Outro a fazer uma auto-crítica da postura dos partidos social-democratas europeus foi o francês Henri Nallet, vice-presidente da Fundação Jean-Jaurès e ex-ministro da Agricultura da França. Segundo ele, os “social-democratas foram muito contaminados pelo pensamento liberal e seus eleitores reprovaram isso”. Sobre o atual estágio da integração européia, ele qualificou-o como um período de inquietude e tensões. Para Nallet, três fatores explicam a crise da União Européia, explicitada a partir das vitórias do “não” na França e na Holanda: o aprofundamento da mundialização das trocas comerciais, o enfraquecimento relativo dos Estados e o surgimento de Estados emergentes que acirraram ainda mais a competição no comércio global. A conjunção destes fatores, segundo ele, atingiram em cheio o modelo social europeu, que está cada vez mais difícil de financiar. “Temos duas saídas: ou nos adaptamos ou nos protegemos. Cerca de 25% dos eleitores europeus já votam em posições populistas que defendem o fechamento, a proteção”.

O QUE QUEREMOS FAZER JUNTOS
Na avaliação do socialista francês, a União Européia também enfrenta hoje problemas advindos de um crescimento muito rápido. Esse crescimento, que deve continuar com o ingresso da Romênia e da Bulgária, é ambivalente, segundo ele. Por um lado, tem efeitos benéficos como o aumento do mercado de trocas e o crescimento econômico dos países que estão entrando na comunidade. Por outro provoca fenômenos como o descrito por Hans-Jürgen Uhir: o das empresas que deixam países como a Alemanha ou a França e vão se instalar em países que oferecem custos menores de produção, especialmente custos salariais. Em relação a um possível acordo com a América do Sul, Nallet também defendeu que ele não se restrinja ao aspecto comercial. Segundo ele, a questão central que deve ser respondida no debate sobre os processos de integração é a seguinte: o que é mesmo que queremos fazer juntos? O que queremos regular? E com que instrumentos?
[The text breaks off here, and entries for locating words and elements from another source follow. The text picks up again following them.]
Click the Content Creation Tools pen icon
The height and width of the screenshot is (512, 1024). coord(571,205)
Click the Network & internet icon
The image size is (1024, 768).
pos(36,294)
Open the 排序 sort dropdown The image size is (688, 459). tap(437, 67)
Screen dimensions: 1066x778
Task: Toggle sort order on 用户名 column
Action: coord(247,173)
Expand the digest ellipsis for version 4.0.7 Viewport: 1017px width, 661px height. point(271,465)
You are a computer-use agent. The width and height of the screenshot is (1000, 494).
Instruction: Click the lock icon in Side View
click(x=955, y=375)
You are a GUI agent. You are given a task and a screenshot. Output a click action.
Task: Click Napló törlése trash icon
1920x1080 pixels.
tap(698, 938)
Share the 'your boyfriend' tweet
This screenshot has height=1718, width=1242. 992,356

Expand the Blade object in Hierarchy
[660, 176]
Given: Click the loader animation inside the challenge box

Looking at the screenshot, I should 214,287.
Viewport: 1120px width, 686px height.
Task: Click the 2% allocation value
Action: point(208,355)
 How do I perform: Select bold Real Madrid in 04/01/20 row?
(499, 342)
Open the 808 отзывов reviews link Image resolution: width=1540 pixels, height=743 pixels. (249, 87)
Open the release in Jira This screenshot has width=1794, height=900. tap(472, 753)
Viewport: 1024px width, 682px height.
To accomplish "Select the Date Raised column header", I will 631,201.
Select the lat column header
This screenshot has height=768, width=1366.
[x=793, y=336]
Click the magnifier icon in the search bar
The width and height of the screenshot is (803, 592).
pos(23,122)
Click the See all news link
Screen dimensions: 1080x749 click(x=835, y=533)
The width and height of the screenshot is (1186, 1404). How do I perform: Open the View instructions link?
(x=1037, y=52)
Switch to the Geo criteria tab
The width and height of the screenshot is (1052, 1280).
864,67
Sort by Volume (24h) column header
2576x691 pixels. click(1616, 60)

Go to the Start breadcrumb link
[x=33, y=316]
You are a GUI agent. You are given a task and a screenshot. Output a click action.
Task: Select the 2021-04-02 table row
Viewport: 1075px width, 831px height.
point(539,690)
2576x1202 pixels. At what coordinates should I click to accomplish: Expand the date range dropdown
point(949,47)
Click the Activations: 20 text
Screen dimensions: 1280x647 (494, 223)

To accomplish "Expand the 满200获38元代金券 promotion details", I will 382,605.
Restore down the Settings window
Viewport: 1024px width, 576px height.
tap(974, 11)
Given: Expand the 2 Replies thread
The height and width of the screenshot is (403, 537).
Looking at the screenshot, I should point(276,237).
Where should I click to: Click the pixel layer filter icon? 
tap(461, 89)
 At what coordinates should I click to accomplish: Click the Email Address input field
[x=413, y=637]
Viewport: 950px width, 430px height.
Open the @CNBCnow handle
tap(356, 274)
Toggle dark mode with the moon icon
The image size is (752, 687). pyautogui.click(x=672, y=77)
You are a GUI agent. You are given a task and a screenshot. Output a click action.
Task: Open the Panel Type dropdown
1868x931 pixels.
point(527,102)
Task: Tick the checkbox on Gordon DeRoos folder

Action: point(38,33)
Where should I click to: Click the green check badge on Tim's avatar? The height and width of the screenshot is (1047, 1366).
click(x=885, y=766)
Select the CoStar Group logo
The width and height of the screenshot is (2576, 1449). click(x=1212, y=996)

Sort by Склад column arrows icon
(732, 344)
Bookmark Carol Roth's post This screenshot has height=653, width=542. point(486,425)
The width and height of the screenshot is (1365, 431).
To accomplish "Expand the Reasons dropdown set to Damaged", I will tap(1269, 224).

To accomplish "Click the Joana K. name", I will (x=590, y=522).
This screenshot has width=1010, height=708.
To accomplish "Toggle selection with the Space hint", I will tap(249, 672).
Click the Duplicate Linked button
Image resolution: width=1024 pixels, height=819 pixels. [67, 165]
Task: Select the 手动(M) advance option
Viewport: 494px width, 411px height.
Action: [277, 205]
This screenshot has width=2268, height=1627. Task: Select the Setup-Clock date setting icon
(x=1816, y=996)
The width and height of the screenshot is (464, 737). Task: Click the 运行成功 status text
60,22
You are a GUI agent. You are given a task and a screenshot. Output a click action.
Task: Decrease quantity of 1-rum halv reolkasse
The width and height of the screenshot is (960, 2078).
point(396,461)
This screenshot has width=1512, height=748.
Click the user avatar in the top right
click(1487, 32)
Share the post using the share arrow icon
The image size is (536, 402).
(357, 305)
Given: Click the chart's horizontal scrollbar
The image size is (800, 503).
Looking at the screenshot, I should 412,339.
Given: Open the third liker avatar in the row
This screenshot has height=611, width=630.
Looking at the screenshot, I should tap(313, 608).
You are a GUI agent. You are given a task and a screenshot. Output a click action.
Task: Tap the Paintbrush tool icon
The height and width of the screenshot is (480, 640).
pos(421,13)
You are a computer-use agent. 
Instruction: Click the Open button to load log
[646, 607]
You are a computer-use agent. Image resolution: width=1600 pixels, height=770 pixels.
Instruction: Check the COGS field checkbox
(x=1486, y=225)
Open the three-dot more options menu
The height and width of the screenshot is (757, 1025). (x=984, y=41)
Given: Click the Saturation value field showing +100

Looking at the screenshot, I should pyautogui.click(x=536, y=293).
As perguntas formuladas por Henri Nallet indicam um dos pontos de estrangulamento no debate sobre um acordo entre União Européia e América do Sul. Se os europeus estão enfrentando sérias dificuldades para resolver seus problemas de assimetrias regionais e de financiamento do modelo de bem-estar social construído no período pós-guerra, como equacionarão esses temas com os problemas próprios dos sul-americanos que também se debatem com assimetrias, além de desigualdades sociais muito mais graves? O tamanho desse problema fica evidenciado quando se entra no tema dos subsídios agrícolas, cuja redução drástica ou mesmo eliminação é defendida pelos sul-americanos. O atual impasse nas negociações entre União Européia e Mercosul é um retrato disso. Na conferência de Porto Alegre, todos concordaram que a solução passa por uma decisão de caráter política. Mas os números e a natureza dos problemas vividos por cada continente indicam que será preciso algo mais do que vontade política para superar obstáculos relacionados à situação da economia global como um todo.